- Associated Press - Tuesday, July 28, 2015

IOWA CITY, Iowa (AP) - Three weeks after a convicted armed robber managed to escape from a top security cell, inmates at an Iowa prison are still under a lockdown.

Inmates at the Iowa State Penitentiary in Fort Madison remain on restricted movement status, meaning they are confined to their cells for the vast majority of the time, penitentiary spokeswoman Rebecca Bowker said. “The offenders’ daily routine is quite restrictive,” she said.

Bowker said the tight measures will remain in place “per security concerns and operational needs” but wouldn’t elaborate further on the reason for them.

Prison officials imposed the lockdown July 5, after Justin Kestner escaped from his cell in a building at the prison complex formerly known as the Clinical Care Unit. Kestner was captured hours later in Illinois.

Authorities are preparing to close the prison, which dates to 1839, and move inmates to the new Iowa State Penitentiary about a mile away. The transfer date hasn’t been released for security reasons but is expected to occur in the next few months. Inmates have been told the restrictions on their movement will continue until then, said Jean Basinger, an advocate for inmates who has heard from a group that is upset about them.

Many inmates haven’t been allowed to go to work, depriving them of income they need to buy items from the commissary, she said.

“It started July 5. That is quite a length of time, especially when they are being locked down for something that didn’t happen in their facility. That’s a major gripe. They had nothing to do with it. Why are they being punished?” Basinger said.

Assistant Lee County Attorney Clinton Boddicker, who is prosecuting Kestner for the escape, said Tuesday he’s seen no indication that any other inmates or prison employees were involved.

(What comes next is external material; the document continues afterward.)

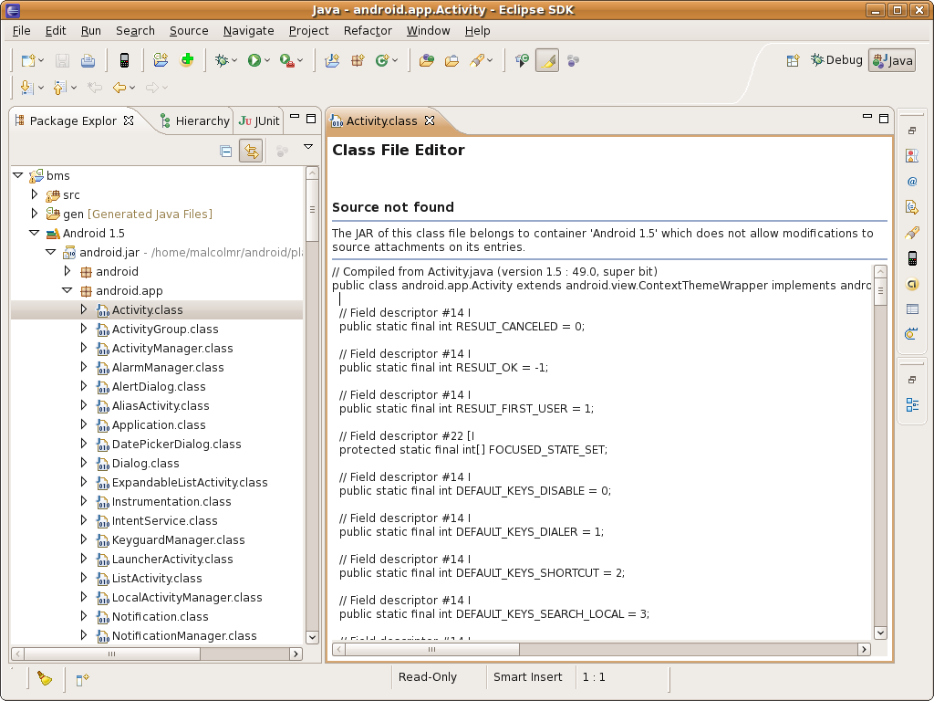Toggle the Java perspective button
The image size is (934, 701).
point(891,60)
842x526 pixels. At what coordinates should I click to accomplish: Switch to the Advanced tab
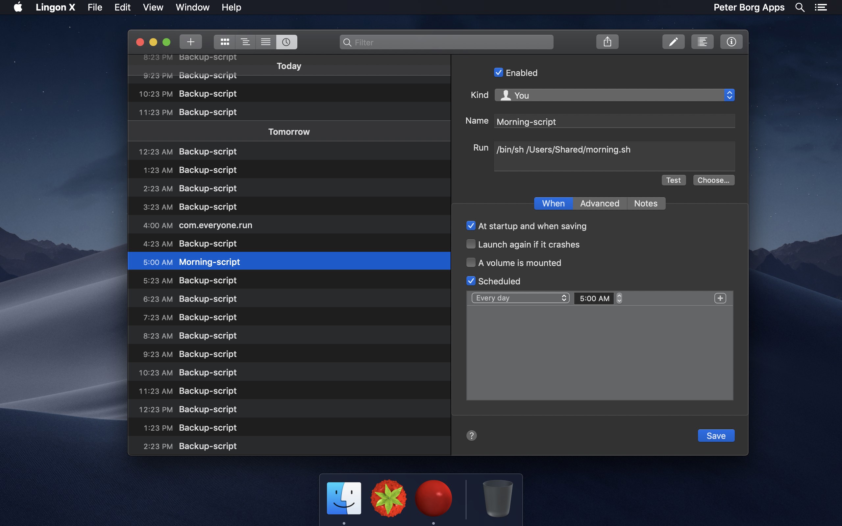coord(599,203)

A notice on the prison’s website says the restrictions mean the prison’s visiting room will be closed from July 31 to Aug. 3, and the next visiting date isn’t until Aug. 10. More than 500 inmates are housed in the prison.

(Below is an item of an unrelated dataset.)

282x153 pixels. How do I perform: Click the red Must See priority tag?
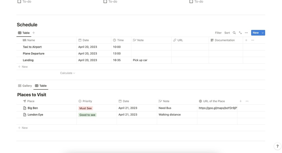[x=86, y=108]
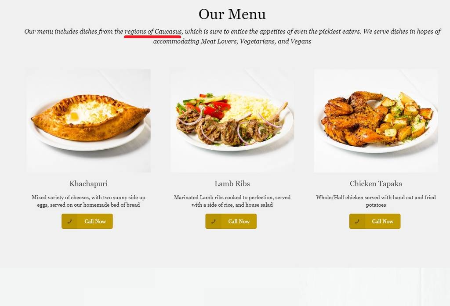Screen dimensions: 450x306
Task: Click the phone icon under Khachapuri
Action: [x=69, y=221]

Iowa ombudsman Ruth Cooperrider said one inmate has complained to her office that the restrictions have meant only one hot meal a day and a bologna sandwich for dinner. She said her staff hasn’t received satisfactory answers as to why the lockdown has been imposed and that she would inquire further.

“In the past when we have gotten complaints about lockdown, we usually have gotten the reason why it’s necessary to continue it,” she said.

Kestner, who was being held in disciplinary detention after assaulting a correctional officer, removed the screws to an access cover in his cell shower that led to a narrow space concealing the building’s pipes. He managed to shimmy himself up the space, crawl through a vent and out to the roof, use a rope made from bed sheets to guide himself down to an unfenced area, then flee on foot before stealing a car. Kestner abandoned the car hours later near Geneseo, Illinois, and was arrested walking along a highway.

Iowa Department of Corrections policy allows prisons to impose restricted movement on inmates “in cases of significant threat to security or safety.” The policy says the warden, in consultation with a department deputy director, “shall determine the pace and timing of a return to normal operations.”

After the last escape at the prison in 2005, inmates were also put on lockdown for several weeks.